Doch es gibt auch gute Nachrichten: Frauen profitieren deutlich stärker von sportlichem Training als Männer. Das zeigt eine Studie, die soeben im Fachmagazin "Journal of the American College of Cardiology" (JACC) publiziert wurde.

Die erfreulichen Erkenntnisse: Frauen, die regelmäßig sporteln, haben ein deutlich geringeres Risiko, aufgrund eines Herz-Kreislauf-Problems – und auch ganz generell – früher zu sterben. Und es gibt noch eine gute Nachricht, zumindest für jene, die wenig Zeit für Bewegung haben oder sich besonders dazu aufraffen müssen: Frauen bekommen diesen besseren Gesundheitsbenefit mit wesentlicher weniger zeitlichem Aufwand als die Männer.

Gut fürs Herz

Für die Erkenntnisse hat ein Team aus Forschenden die Daten von 412.413 Erwachsenen in den USA im Alter zwischen 27 und 61 Jahren von 1997 bis 2019 analysiert. In dem Zeitraum starben knapp 40.000 Teilnehmende, darunter 11.670 an Herz-Kreislauf-Erkrankungen. Dabei zeigte sich, dass Frauen, die regelmäßig Sport machten, im untersuchten Zeitraum ein um 24 Prozent geringeres Sterberisiko hatten als jene, die nicht sportelten. Bei Männern reduzierte sich das Risiko durch Bewegung um 15 Prozent.

Das Risiko von Frauen für einen tödlichen Herzinfarkt, einen Schlaganfall oder ein anderes kardiovaskuläres Gesundheitsproblem reduzierte sich sogar um 36 Prozent, bei Männern immerhin um 14 Prozent. "Die Studie zeigt klar, dass Bewegung eine unglaublich wirksame Möglichkeit ist, um gesünder und länger zu leben", betont Susan Cheng, Kardiologin am Cedars-Sinai-Spital in Los Angeles, in einer Aussendung. "Frauen machen im Schnitt weniger Sport als Männer. Wir hoffen sehr, dass diese Erkenntnisse sie dazu motivieren, das zu ändern."

Fünf Stunden pro Woche

Es ist übrigens nicht so wichtig, welchen Sport man macht, um die Benefits zu bekommen. Die Forschenden konnten den Zusammenhang bei allen Trainingsformen feststellen, von zügigem Gehen bis hin zu intensiver Anstrengung wie etwa Spinning oder Seilspringen. Auch Krafttraining mit dem eigenen Körpergewicht funktioniert.

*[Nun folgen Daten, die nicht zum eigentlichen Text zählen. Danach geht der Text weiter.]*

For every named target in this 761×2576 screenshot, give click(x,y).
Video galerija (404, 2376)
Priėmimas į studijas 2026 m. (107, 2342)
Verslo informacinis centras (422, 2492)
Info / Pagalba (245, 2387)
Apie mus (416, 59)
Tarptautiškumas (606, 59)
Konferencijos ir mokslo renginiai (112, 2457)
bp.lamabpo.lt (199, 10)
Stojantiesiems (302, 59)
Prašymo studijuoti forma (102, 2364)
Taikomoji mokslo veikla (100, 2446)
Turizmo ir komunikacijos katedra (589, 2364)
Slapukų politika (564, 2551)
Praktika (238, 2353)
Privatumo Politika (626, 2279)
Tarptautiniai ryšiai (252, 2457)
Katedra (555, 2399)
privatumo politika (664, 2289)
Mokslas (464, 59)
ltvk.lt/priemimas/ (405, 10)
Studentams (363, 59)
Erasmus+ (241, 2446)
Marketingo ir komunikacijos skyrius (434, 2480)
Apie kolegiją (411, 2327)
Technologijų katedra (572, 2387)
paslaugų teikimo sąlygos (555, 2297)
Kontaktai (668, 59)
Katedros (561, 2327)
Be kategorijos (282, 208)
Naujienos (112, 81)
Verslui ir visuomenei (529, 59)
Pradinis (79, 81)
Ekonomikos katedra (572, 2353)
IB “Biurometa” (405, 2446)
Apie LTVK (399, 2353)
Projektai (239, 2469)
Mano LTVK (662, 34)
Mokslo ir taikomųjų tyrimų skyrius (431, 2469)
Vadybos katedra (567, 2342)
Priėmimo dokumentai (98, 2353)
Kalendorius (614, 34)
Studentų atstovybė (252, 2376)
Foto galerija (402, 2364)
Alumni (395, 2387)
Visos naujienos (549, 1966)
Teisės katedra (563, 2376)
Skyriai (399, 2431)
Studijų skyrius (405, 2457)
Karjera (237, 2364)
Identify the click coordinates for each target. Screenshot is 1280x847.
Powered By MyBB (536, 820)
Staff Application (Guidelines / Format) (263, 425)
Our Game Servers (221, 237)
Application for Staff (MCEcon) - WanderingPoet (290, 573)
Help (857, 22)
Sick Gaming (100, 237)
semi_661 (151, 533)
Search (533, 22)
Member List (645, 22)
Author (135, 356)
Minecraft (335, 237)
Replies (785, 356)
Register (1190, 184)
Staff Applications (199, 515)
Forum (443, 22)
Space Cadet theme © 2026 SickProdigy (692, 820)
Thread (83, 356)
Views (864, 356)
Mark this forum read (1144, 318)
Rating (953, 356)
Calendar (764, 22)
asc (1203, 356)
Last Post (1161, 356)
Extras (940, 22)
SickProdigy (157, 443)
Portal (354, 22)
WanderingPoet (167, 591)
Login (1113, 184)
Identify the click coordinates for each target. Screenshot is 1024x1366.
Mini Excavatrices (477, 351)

Wir sprechen beim Sport übrigens nicht von einem enormen Zeitaufwand. Wer sich als Mann für mäßig aerobe Aktivität entscheidet, also solche Bewegung, bei der man sich noch ohne große Probleme unterhalten kann, hat die Obergrenze des Gesundheitsnutzen nach 300 Minuten oder fünf Stunden pro Woche erreicht. Das Sterberisiko reduziert sich dann um 18 Prozent. Mehr Sport ist natürlich immer in Ordnung, doch er steigert den Gesundheitsnutzen nicht mehr relevant.

Frauen reicht die Hälfte

Frauen haben die gleiche Risikoreduktion schon nach 140 Minuten oder knapp zweieinhalb Stunden erreicht. Steigern sie auf 300 Minuten, reduziert sich das Sterberisiko um 24 Prozent.

Wer sich lieber richtig verausgabt beim Sport und dabei an die Leistungsgrenze geht, hat das Gesundheitspotenzial von 19 Prozent weniger Risiko als Mann mit 110 Minuten Training pro Woche ausgeschöpft, zumindest zeigen das die Daten in der Studie. Frauen müssen für die gleiche positive Wirkung nur 57 Minuten intensiv trainieren.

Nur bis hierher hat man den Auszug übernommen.